Angluin, Aspnes, and Eisenstat showed that, from any initial configuration that does not consist of all "$?$"s, the three-state approximate majority protocol converges to either all nodes having belief $0$ or all nodes having belief $1$ within $O(n \cdot \log n)$ interactions with high probability. Additionally, the value chosen will be the majority non-"$?$" initial value, provided it exceeds the minority by a sufficient margin.

The following picture shows the evolution of the three state protocol on a set of $n=500$ nodes, where one third of the nodes have initial belief bit $0$, while the remaining two thirds have initial belief bit $1$. The fraction of "$?$" nodes (in orange) starts at zero, increases for a while, and then goes again to zero.
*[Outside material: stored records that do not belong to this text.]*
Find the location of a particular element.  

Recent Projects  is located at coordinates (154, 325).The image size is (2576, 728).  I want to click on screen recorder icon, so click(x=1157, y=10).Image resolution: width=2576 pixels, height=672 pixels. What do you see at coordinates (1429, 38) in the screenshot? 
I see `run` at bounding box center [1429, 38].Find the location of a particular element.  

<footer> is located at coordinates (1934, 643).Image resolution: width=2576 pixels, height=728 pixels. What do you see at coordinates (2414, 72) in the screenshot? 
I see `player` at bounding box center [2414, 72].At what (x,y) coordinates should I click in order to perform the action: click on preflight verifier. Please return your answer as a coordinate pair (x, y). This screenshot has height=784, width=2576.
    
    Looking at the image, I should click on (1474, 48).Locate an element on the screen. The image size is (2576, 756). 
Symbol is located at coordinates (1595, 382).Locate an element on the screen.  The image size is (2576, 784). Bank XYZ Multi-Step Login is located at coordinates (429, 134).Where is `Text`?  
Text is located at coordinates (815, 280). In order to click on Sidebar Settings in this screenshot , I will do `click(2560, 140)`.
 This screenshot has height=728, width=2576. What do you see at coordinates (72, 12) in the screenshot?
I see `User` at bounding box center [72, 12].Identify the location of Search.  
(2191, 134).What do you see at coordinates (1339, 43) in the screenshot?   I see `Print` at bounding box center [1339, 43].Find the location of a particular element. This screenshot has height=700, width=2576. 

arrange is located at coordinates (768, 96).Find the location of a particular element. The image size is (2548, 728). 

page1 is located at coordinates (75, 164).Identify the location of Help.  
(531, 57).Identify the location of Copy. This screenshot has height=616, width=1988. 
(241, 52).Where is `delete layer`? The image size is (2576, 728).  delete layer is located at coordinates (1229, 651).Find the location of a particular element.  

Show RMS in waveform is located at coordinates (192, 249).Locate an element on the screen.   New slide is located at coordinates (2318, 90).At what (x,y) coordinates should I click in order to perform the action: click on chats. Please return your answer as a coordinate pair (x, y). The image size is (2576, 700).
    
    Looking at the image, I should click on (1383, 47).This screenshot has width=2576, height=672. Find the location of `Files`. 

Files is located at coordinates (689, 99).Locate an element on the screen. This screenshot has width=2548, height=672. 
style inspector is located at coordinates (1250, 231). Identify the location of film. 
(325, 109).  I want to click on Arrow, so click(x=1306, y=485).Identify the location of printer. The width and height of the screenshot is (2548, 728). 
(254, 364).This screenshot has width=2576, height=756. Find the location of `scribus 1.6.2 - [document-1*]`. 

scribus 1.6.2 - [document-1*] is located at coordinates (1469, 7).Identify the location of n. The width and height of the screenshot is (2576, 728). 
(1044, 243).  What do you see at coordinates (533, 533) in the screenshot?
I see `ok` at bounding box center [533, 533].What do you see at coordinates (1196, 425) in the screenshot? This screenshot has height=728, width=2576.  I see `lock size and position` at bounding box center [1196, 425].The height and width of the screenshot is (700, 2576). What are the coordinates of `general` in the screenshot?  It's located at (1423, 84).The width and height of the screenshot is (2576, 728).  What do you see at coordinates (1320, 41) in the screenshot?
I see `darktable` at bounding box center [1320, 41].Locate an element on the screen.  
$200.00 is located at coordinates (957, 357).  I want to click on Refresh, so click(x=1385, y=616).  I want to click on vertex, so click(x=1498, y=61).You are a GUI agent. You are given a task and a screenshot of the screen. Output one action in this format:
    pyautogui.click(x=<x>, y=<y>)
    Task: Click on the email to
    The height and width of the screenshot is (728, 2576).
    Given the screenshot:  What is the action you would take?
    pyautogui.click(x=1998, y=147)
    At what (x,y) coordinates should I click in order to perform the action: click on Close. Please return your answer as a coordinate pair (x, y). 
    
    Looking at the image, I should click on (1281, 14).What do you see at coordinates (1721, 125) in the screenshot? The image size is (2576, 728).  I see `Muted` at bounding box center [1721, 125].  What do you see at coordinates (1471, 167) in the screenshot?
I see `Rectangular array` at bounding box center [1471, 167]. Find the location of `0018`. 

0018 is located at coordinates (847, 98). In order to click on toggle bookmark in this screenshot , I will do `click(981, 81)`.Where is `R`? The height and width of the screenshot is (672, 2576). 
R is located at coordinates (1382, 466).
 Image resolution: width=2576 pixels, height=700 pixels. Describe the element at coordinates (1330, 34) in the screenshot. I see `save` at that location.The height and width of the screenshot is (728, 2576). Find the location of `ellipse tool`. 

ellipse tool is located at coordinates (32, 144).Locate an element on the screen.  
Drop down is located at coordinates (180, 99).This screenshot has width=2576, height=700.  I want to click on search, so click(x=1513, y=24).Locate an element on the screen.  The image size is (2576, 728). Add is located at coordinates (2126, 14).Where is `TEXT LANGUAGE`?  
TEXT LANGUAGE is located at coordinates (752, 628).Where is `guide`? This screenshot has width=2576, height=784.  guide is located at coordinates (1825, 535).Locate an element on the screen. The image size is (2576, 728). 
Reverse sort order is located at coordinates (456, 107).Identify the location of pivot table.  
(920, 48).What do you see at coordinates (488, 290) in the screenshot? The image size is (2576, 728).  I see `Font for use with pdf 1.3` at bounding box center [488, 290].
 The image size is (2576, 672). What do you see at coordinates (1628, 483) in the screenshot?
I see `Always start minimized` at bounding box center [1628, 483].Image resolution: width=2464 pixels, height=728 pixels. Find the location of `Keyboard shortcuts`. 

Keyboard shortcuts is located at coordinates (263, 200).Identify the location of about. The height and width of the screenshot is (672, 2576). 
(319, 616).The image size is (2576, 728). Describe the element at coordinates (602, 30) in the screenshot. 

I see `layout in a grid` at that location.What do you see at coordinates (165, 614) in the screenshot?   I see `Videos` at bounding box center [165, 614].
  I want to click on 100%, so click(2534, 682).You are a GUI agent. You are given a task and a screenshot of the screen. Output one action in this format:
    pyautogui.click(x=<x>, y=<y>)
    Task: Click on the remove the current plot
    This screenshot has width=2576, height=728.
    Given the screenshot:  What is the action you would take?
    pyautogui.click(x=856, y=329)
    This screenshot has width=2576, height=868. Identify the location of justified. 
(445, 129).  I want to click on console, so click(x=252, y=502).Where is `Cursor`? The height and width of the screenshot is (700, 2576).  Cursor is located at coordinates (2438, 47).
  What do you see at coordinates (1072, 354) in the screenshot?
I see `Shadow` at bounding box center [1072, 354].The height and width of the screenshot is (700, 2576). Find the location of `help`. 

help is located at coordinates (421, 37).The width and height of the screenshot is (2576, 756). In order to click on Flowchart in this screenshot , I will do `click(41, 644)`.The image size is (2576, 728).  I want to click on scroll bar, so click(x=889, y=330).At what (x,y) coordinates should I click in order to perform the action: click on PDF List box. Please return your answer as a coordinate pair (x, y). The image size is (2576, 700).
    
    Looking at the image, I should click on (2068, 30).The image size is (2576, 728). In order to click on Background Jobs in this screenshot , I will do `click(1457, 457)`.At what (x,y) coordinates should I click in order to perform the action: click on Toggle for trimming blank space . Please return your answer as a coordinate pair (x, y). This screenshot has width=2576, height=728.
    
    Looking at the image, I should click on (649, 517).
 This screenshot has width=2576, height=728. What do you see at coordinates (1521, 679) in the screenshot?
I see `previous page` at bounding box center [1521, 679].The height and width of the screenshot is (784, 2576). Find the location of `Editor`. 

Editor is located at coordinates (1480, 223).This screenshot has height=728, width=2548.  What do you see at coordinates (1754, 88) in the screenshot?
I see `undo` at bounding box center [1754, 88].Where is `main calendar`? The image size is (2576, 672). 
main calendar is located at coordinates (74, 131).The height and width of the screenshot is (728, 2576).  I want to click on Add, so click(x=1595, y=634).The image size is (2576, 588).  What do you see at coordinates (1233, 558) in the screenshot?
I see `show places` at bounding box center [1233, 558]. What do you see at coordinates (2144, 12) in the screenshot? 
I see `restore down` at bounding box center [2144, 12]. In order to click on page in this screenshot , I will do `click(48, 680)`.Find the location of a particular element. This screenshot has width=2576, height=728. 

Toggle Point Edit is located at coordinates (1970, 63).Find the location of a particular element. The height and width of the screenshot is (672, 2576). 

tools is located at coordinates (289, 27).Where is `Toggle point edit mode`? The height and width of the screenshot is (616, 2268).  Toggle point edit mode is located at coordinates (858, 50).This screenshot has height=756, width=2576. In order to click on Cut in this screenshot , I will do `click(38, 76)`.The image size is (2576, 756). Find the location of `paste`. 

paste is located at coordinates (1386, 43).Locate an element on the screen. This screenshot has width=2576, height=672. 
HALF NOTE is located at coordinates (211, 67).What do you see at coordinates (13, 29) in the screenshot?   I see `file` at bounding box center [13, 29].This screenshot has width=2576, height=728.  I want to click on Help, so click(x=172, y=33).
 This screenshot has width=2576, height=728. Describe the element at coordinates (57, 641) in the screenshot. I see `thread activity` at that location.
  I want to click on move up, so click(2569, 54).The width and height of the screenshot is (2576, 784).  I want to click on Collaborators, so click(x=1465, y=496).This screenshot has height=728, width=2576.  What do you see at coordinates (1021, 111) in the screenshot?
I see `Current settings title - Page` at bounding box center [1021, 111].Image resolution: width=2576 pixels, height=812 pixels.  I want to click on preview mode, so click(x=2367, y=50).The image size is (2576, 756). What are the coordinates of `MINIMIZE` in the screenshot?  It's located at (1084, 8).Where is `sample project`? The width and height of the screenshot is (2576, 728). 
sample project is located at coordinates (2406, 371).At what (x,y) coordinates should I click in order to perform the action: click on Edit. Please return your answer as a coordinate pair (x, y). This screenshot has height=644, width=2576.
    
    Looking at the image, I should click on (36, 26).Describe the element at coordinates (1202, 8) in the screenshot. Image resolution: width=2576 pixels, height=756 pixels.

The three-state protocol solves the approximate majority problem, in which the correct answer is reached only with high probability and only when the initial imbalance is large enough. A harder variant is exact majority, where the population must stabilize on the true majority value with probability 1 regardless of how small the initial bias is. On complete interaction graphs, exact majority exhibits space–time trade-offs: any constant-state protocol is comparatively slow, while protocols using Θ(log n) states can stabilize in the asymptotically optimal Θ(n log n) time. A simple four-state protocol solves exact majority on any connected interaction graph, not only complete ones. For general graphs, the time and space complexity of exact majority can be analyzed in terms of the relaxation time of the random walk induced by the scheduler and the graph's degree imbalance; on regular expander graphs this yields protocols matching the Θ(log n)-state, near-optimal-time performance known for complete graphs.

== History ==
Population protocols were introduced by Dana Angluin et al. as one of the first models of computation to be fully decentralized and to involve agents with highly limited resources, e.g., those found in sensor networks. Since then, this abstract computation model found applications in robotics and chemistry.